NewtonMuonDense and NewtonMuonMonarch support ns_backend="standard", "gram", and "auto"; sweep_gds.py exposes this as --ns-backends. The pure-PyTorch Gram path is numerically compatible and falls back on square matrices. Small d=576 timings were slower, but large rectangular Blackwell timings are now favorable: d=4096 packed QKV (12288,4096) is 18.65 ms standard vs 10.88 ms Gram, and 4x-MLP-shaped (16384,4096) is 24.86 ms standard vs 12.71 ms Gram. Square and split-QKV batched shapes remain neutral.

CuTeDSL kernel status: the base env intentionally has no gram_newton_schulz, quack, or Cutlass DSL imports.

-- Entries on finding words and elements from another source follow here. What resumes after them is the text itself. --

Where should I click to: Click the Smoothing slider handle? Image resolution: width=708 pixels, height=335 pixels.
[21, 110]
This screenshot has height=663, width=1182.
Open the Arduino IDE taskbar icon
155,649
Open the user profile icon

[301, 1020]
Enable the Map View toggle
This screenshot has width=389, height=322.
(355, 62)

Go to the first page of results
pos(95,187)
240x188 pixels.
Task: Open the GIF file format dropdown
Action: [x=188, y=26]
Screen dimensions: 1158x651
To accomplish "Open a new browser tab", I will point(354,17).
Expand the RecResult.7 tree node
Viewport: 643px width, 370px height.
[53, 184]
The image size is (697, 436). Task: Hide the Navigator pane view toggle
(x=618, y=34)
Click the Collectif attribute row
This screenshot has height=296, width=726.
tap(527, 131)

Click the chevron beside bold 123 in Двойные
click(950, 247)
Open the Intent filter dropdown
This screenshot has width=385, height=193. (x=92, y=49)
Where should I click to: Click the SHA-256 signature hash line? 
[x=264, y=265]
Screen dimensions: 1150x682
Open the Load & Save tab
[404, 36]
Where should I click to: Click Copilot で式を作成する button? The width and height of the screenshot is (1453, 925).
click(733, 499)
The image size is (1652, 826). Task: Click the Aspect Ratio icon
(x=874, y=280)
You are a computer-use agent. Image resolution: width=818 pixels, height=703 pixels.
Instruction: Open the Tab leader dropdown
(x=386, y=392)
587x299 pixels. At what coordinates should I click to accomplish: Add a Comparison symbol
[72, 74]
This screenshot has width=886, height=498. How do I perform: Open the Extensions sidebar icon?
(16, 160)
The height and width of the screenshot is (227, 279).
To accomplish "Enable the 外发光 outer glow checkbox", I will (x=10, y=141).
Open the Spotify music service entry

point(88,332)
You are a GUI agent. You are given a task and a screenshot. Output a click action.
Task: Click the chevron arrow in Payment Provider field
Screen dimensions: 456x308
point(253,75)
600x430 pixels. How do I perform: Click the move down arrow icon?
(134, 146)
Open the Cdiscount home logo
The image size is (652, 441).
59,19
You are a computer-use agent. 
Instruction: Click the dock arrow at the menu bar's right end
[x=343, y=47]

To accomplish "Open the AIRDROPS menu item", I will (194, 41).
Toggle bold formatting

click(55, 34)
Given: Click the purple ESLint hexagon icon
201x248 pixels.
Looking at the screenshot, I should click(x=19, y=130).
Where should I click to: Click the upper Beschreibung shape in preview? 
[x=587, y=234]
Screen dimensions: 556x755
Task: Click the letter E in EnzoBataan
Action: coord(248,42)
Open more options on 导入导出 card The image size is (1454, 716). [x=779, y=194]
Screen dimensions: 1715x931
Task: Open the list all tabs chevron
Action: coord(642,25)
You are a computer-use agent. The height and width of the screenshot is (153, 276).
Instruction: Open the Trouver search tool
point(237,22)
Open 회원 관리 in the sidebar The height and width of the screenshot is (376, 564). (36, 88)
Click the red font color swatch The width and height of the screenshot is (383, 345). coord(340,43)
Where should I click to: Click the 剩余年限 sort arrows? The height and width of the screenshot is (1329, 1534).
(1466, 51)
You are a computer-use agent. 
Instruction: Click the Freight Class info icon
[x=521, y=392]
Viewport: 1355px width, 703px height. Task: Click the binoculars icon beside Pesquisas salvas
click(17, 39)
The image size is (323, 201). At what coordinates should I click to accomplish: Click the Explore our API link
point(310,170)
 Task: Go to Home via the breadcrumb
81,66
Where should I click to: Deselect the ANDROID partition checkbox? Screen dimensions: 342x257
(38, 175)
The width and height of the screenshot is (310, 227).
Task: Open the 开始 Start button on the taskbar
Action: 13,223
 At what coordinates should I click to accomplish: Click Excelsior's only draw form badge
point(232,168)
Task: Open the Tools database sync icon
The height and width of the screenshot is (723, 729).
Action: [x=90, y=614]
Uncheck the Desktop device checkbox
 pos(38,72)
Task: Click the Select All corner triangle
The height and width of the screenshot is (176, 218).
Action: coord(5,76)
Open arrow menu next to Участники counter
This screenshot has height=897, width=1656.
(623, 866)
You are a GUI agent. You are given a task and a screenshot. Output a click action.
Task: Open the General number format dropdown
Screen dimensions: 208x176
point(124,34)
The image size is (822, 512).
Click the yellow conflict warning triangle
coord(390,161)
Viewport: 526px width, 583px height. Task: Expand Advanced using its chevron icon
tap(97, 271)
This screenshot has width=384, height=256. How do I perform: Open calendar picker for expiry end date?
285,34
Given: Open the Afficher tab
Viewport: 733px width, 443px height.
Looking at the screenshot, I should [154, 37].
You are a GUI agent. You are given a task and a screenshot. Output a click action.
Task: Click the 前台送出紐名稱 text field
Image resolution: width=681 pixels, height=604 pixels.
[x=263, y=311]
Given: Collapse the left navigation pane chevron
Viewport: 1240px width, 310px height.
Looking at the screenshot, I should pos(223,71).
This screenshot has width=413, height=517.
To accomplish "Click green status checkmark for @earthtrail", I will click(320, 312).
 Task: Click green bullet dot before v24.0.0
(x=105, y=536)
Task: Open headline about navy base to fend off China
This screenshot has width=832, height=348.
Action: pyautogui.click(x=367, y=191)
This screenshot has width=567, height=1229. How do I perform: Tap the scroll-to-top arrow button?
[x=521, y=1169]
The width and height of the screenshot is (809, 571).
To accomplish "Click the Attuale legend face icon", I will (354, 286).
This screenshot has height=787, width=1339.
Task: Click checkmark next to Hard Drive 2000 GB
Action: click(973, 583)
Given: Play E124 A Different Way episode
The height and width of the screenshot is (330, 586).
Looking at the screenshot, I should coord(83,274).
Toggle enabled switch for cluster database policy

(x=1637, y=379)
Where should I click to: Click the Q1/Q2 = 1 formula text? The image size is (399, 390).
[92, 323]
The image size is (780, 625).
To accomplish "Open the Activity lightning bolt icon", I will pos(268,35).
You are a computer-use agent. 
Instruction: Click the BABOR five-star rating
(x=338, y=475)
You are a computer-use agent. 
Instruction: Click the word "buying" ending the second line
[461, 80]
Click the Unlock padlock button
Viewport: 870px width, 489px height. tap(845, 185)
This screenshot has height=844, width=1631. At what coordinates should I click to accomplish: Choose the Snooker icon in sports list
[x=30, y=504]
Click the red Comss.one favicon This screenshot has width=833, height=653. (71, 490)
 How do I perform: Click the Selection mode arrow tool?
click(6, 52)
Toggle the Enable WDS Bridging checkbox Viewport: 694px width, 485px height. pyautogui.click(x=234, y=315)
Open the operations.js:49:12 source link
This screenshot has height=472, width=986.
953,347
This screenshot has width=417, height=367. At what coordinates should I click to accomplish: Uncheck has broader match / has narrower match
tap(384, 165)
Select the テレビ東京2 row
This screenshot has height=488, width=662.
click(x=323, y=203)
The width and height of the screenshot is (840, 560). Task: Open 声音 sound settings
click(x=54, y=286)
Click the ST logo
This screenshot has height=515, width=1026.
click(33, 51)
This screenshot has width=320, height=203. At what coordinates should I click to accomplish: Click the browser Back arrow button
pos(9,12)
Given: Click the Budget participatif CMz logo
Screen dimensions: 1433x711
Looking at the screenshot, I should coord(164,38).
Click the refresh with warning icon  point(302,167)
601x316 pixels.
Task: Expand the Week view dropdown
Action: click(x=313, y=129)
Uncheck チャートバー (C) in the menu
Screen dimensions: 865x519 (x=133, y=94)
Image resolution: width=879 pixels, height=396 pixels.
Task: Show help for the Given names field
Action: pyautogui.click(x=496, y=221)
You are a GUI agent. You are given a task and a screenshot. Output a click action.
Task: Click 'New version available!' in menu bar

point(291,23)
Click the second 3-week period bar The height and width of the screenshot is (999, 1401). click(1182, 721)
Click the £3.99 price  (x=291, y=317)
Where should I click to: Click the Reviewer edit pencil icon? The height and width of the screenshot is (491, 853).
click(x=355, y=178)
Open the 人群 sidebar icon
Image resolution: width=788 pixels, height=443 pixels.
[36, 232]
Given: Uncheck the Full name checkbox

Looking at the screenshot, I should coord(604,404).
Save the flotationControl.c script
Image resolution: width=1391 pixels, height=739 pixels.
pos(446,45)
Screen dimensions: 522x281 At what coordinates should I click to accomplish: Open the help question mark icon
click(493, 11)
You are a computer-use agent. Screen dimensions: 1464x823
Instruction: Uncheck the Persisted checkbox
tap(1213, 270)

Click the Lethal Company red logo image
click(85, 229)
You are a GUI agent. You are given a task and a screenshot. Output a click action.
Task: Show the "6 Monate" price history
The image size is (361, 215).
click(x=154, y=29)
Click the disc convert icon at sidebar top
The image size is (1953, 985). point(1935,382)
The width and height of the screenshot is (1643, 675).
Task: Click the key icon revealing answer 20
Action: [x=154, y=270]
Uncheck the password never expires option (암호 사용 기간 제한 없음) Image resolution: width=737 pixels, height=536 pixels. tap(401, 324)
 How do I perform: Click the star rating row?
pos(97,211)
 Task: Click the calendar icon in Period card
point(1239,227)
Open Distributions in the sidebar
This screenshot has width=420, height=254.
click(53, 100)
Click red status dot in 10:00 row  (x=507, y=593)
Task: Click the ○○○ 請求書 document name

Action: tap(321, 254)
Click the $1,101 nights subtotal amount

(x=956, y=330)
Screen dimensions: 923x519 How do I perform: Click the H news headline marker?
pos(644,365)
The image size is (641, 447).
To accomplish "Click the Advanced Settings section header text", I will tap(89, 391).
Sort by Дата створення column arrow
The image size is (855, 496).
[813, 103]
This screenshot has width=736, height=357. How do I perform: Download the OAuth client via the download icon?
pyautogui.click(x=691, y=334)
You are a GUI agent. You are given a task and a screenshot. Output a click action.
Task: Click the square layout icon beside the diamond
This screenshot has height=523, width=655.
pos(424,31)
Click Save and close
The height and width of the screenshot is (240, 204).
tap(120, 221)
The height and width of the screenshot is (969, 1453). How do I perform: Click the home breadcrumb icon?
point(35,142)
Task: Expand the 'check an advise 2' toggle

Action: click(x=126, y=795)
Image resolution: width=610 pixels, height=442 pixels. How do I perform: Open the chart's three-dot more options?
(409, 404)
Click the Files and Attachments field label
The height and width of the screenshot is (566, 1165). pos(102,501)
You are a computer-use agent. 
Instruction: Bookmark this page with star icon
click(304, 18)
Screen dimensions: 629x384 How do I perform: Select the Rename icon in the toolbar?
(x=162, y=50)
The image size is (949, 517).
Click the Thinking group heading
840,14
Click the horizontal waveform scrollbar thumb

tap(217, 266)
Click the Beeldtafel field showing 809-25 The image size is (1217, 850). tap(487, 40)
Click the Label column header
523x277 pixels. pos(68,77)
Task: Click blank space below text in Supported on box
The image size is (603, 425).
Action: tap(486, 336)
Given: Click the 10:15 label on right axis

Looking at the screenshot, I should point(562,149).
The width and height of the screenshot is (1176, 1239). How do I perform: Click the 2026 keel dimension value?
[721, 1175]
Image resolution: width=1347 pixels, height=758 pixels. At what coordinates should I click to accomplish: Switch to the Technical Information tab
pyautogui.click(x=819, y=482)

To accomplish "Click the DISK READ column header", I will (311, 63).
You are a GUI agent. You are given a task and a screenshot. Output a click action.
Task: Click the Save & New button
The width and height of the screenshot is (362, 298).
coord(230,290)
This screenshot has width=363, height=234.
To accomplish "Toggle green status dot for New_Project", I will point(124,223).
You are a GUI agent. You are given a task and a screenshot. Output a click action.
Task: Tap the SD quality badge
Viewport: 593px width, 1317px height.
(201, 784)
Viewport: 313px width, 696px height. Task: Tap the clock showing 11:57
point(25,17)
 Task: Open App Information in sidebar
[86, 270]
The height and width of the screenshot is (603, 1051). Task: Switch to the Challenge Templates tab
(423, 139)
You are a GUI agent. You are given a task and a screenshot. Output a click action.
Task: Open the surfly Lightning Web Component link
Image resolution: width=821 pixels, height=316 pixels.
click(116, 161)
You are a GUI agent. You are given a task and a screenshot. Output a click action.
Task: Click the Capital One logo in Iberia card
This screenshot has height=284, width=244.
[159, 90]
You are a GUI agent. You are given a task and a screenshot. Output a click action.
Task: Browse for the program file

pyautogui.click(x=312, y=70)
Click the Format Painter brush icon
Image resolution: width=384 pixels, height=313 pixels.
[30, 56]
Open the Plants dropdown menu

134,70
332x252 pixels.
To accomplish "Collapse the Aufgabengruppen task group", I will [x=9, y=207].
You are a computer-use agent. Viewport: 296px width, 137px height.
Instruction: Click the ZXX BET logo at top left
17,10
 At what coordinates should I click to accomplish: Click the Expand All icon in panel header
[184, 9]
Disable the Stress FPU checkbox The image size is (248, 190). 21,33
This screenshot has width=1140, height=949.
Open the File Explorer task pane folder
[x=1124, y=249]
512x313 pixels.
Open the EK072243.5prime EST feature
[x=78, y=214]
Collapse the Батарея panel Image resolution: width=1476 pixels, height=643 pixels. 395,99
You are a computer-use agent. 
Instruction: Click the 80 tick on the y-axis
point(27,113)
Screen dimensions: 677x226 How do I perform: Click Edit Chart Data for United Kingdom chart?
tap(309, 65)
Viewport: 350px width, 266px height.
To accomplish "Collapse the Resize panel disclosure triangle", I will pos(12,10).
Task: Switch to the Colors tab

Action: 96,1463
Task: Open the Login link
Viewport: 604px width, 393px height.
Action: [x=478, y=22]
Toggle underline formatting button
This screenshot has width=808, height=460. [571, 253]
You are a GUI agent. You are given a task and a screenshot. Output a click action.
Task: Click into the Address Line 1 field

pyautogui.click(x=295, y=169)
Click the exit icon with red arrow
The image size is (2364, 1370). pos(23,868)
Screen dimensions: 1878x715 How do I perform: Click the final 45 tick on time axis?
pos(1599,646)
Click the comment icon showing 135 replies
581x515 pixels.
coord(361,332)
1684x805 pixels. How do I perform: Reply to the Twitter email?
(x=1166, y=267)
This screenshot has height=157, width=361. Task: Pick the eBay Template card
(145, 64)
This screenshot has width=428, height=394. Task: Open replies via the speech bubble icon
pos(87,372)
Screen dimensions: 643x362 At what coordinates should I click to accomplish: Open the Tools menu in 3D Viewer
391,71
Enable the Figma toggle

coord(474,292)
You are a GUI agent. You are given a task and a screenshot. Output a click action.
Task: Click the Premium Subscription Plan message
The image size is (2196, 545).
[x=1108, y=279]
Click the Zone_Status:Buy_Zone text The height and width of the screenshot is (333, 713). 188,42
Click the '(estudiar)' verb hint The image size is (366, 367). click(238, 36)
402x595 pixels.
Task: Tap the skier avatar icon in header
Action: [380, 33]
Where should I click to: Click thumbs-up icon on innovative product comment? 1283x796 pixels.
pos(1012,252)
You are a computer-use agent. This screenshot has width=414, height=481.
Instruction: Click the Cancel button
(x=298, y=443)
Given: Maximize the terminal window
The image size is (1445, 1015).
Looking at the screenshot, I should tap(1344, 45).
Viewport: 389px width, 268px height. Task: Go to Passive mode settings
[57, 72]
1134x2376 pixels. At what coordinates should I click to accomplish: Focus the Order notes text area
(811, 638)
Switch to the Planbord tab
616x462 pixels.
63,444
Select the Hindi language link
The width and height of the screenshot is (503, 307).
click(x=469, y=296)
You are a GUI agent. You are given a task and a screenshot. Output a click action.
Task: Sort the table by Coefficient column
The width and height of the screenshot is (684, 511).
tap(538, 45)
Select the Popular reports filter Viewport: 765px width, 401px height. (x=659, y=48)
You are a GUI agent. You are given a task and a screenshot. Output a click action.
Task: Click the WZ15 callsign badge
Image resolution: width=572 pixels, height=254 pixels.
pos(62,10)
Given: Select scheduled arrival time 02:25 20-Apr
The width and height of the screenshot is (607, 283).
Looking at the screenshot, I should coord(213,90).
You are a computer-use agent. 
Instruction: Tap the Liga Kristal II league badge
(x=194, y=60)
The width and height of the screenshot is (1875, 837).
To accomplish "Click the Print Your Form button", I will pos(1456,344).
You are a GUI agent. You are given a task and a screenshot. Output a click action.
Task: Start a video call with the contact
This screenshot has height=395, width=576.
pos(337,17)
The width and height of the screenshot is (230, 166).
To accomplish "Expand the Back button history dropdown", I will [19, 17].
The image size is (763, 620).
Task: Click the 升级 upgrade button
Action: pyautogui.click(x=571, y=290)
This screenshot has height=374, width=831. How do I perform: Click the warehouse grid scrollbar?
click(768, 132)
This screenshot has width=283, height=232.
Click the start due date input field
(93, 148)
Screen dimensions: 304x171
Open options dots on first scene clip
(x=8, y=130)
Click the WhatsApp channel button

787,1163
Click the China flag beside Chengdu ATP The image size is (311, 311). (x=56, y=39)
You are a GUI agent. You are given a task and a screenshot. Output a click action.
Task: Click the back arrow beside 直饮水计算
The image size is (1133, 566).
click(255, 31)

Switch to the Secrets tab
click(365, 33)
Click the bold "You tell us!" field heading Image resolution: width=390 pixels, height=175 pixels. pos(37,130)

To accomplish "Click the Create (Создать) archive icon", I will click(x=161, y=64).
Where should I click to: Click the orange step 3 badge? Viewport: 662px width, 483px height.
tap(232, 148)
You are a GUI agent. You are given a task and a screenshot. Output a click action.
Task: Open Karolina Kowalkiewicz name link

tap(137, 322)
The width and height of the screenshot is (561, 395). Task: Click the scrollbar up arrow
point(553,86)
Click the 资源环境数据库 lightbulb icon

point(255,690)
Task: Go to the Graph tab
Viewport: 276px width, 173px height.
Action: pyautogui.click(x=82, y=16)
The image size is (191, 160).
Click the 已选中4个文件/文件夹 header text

An isolated .venv_gram_ns install can import them and run upstream kernels with the runtime SM120 compatibility shim in bench_upstream_gram_ns_kernels.py, but those kernels are slower than PyTorch on the local RTX PRO 6000 Blackwell box. Example d=4096 timings: packed QKV (12288,4096) is 13.95 ms standard torch, 10.15 ms Gram torch, 20.64 ms standard kernel, and 17.93 ms Gram kernel. Kernel use should stay import- and benchmark-gated, not enabled by GPU compute capability alone.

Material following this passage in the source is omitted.